Moki 1.80 review; Brian WinchBack in the early 1970s I looked at a 25 cc Moki engine in a model shop.
The general consensus was 'Who would ever need an engine that big?'. I remember the engine being large, but I also remember that the high quality was apparent. These days it would be classed as a small, big model, engine considering the monsters used by the large wing fraternity.
For the modellers who like a large model but not a heavyweight monster, 30 cc is a happy limit for most. This engine is spot on the mark for that category and, as we shall see, it is an engine worthy of calculated consideration if you want quality, reliability and all-round performance. Tony Farnan, the father figure behind Model Engines (Aust), imports the Moki range into Australia, and when he told me he was sending one for testing he also offered a new workshop. His reasoning was that the power of the engine would blow the walls down of that which I had, and I would be in need of a new shelter. To save a lot of rebuilding hassles I did the testing out of doors, but the prop blast still blew the mortgage off the farm.
Recently a modeller suffered a terrible accident in my presence when he misjudged and put his hand into the propeller of a large engine. The thought of that was with me when I thought of running this engine. However, after a couple of careful runs I realised that this engine was not going to jump at me. In fact, it was a pussy cat to handle, but I kept well behind it when it was roaring. Let us look into this monster.
Castwork To survive as long as this in engine manufacture you have to present a good product. The Moki castwork is the equal of anything on the market, and better than some. Well designed, sturdy yet lightweight, with a bead blast finish and high grade machining. Cast components comprise the maincase, backplate, front housing, throttle body and piston. The head is machined from bar stock, is deeply finned, hemispherical in the combustion chamber with a slant surface squish band, and is sealed at the top of the liner with an aluminium gasket.
The Piston Association The piston is a casting fitted with one ring which is pegged to a particular position, so be aware if you strip the engine. The 8 mm diameter gudgeon pin is blind one end and secured by wire circlips. The conrod is an awesome piece, fully machined and fitted with bronze bushes both ends. it is a fine example of engineering, and gives me confidence that it would take all the reasonable punishment encountered in an engine.
The liner has an overall chrome plating. This is a bit unusual, as it is common to leave the outer surface unplated. Possibly the cost of masking lost out to the little extra chrome used. There are two side ports each side of the liner in the Schnuerle configuration, but the usual rear boost has been left out. Obviously the engine performance has been carefully calculated and the rear boost was found to be not needed.

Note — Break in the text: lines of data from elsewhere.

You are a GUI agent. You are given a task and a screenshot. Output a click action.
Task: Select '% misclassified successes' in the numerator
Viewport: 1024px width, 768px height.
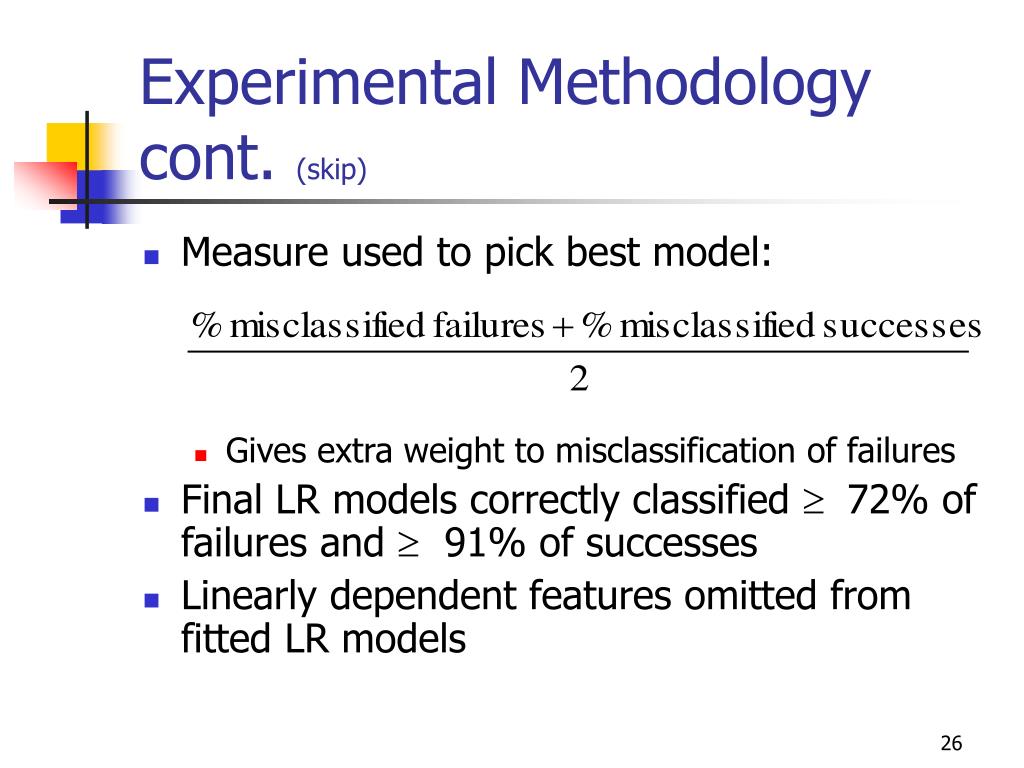pos(781,325)
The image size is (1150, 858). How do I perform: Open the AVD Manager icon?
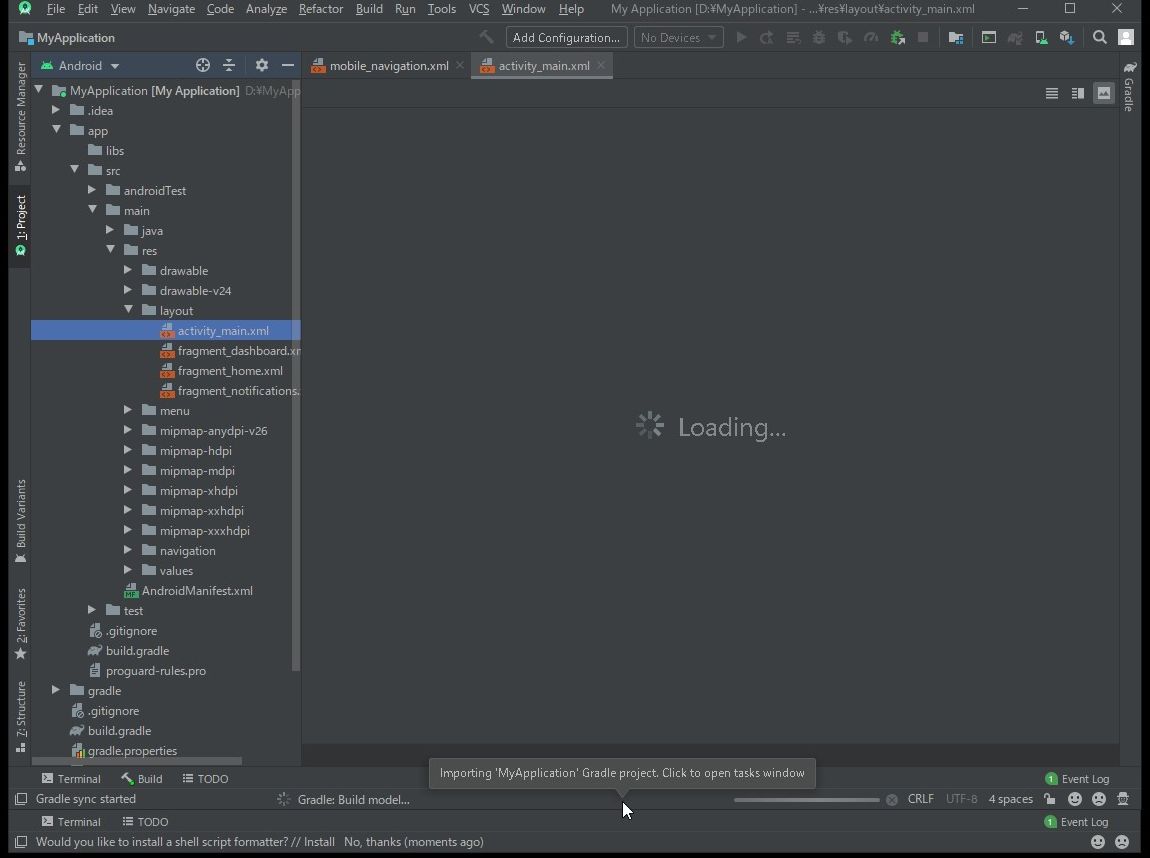(x=1040, y=37)
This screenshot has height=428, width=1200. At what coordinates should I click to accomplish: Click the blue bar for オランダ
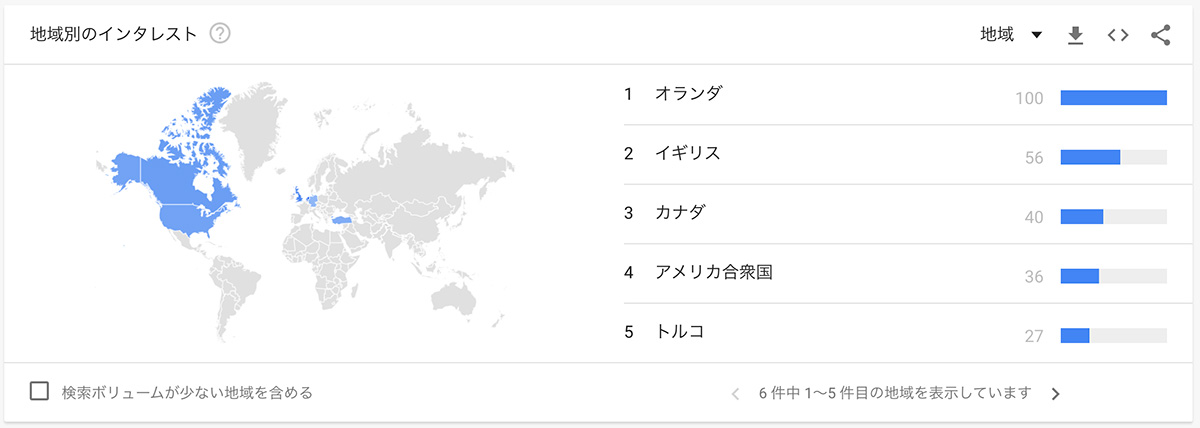[1113, 97]
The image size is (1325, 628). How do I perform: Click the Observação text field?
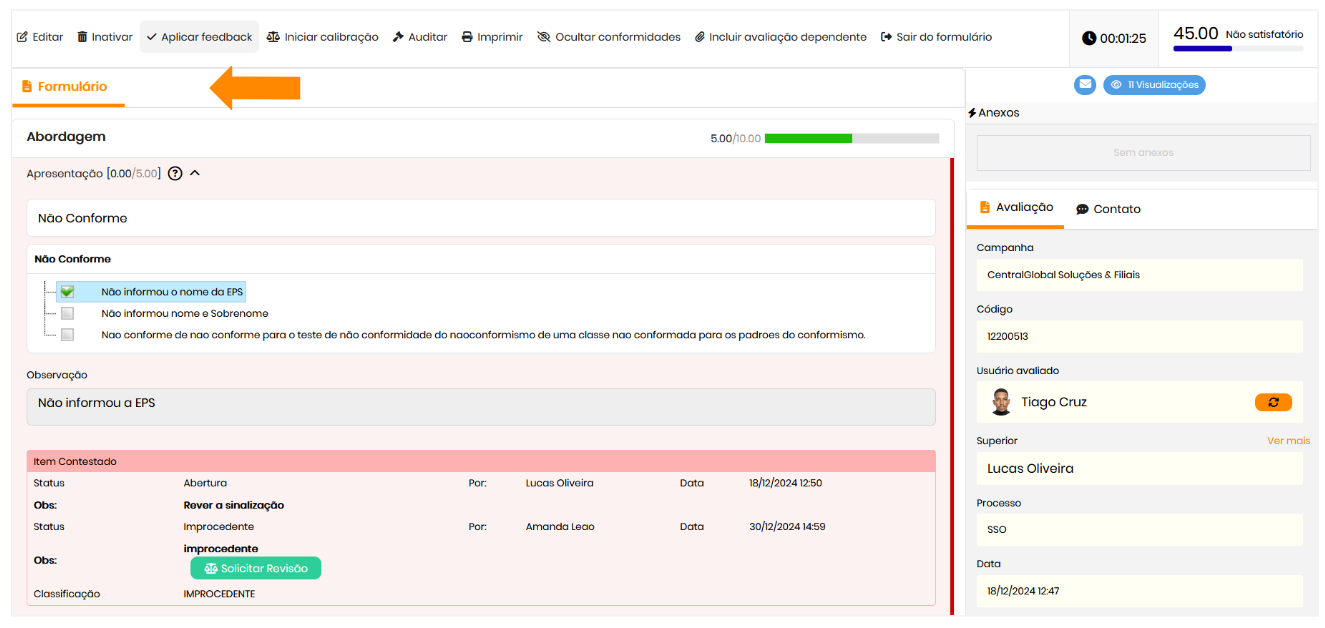(x=480, y=406)
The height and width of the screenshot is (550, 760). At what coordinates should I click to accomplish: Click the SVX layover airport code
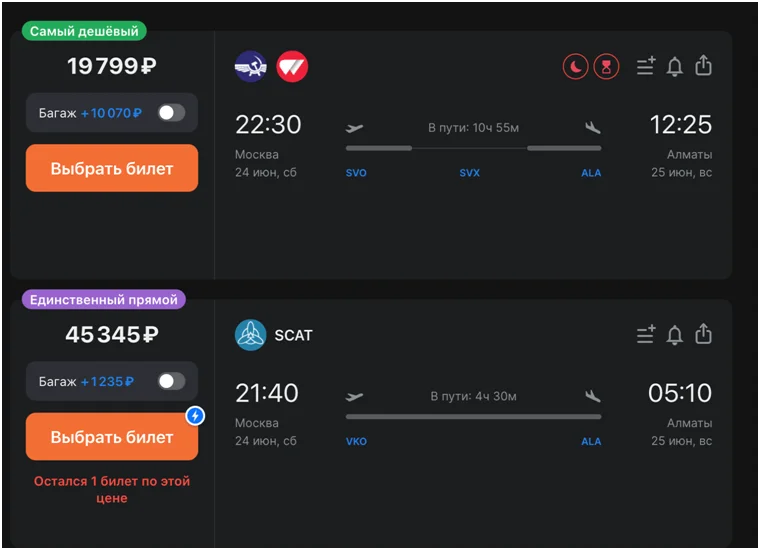tap(470, 173)
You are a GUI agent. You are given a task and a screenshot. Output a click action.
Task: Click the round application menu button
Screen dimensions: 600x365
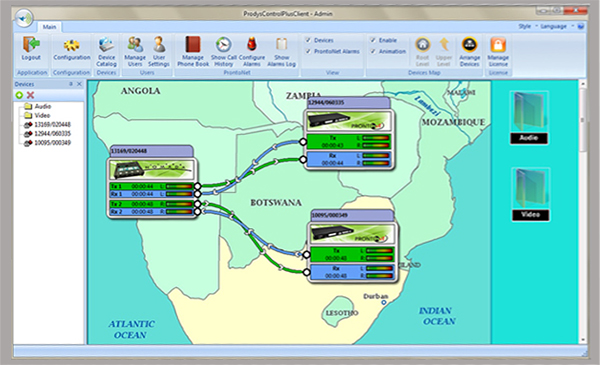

Crankshaft The main journal diameter is 25 mm (possibly to suit available bearings) and this steps down to 23 mm for the fuel port area, then steps down to 12 mm for the front shaft section, then down to 8mm for the thread portion. The crankweb is 48 mm diameter and 12.75 mm thick. The crankpin is 9 mm diameter. The fuel passage up the shaft is 16 mm, and the port is 23 x 14 mm. Even with an extension eyeball (loupe) I could not detect the surface finish on the shaft. It is truly superb bit of engineering that give you confidence in that you have a quality product. The thread is clean and well formed, and the fine 1 mm pitch gives bit of insurance against props coming loose.
The aluminium prop driver is secure by the tightest taper collet I have yet fought with, and the knurling is in the form of straight V cuts across the 31mm diameter. The prop nut is shouldered and fits into the aluminium prop washer.
Throttle Something a bit different here. The needle and nipple unit is off at an angle to the rear of the throttle body, which keeps fingers well clear of the prop. The idle mixture control is a knurled disc in the same end of the body as the main mixture. It is sealed with two 0 rings. The hardened steel rotor has a spigot end that fits into the idle disc, and a crescent slit is the fuel supply governor for the low range RPM.
All in all a very simple, precise design that works extremely smoothly with excellent transition and an amazing idle. Tuning is very broad on the main needle, and the centre mark of the idle disc was perfect for this engine on the fuel used.
Blast Off I used straight 4:1 fuel for all tests as I accumulated a total of about 50 minute running. I would consider the engine needs about 3 hours running-in before switching to the lower oil fuel. I use heavy leather glove for starting engines but, even with this, due to being still bit prop shy as mentioned, I considered using a chicken stick. I felt the engine over compression for the first start, and it gave a little bump on the first turn. A careful, tentative flick and it was away and idling like it had been running for hours. This engine is very easy to start, hot or cold. Bring the prop to compression and give it a mild flick for first hit starts 9 out of 10. I don't know what the plug is, but I would like a few more. Checked with a tacho, the engine didn't drop one rpm when the power was disonnected. The plug body is brass and it has an idle bar machined in. (Note from Paul, Just Engines; - the plug is a Moki plug)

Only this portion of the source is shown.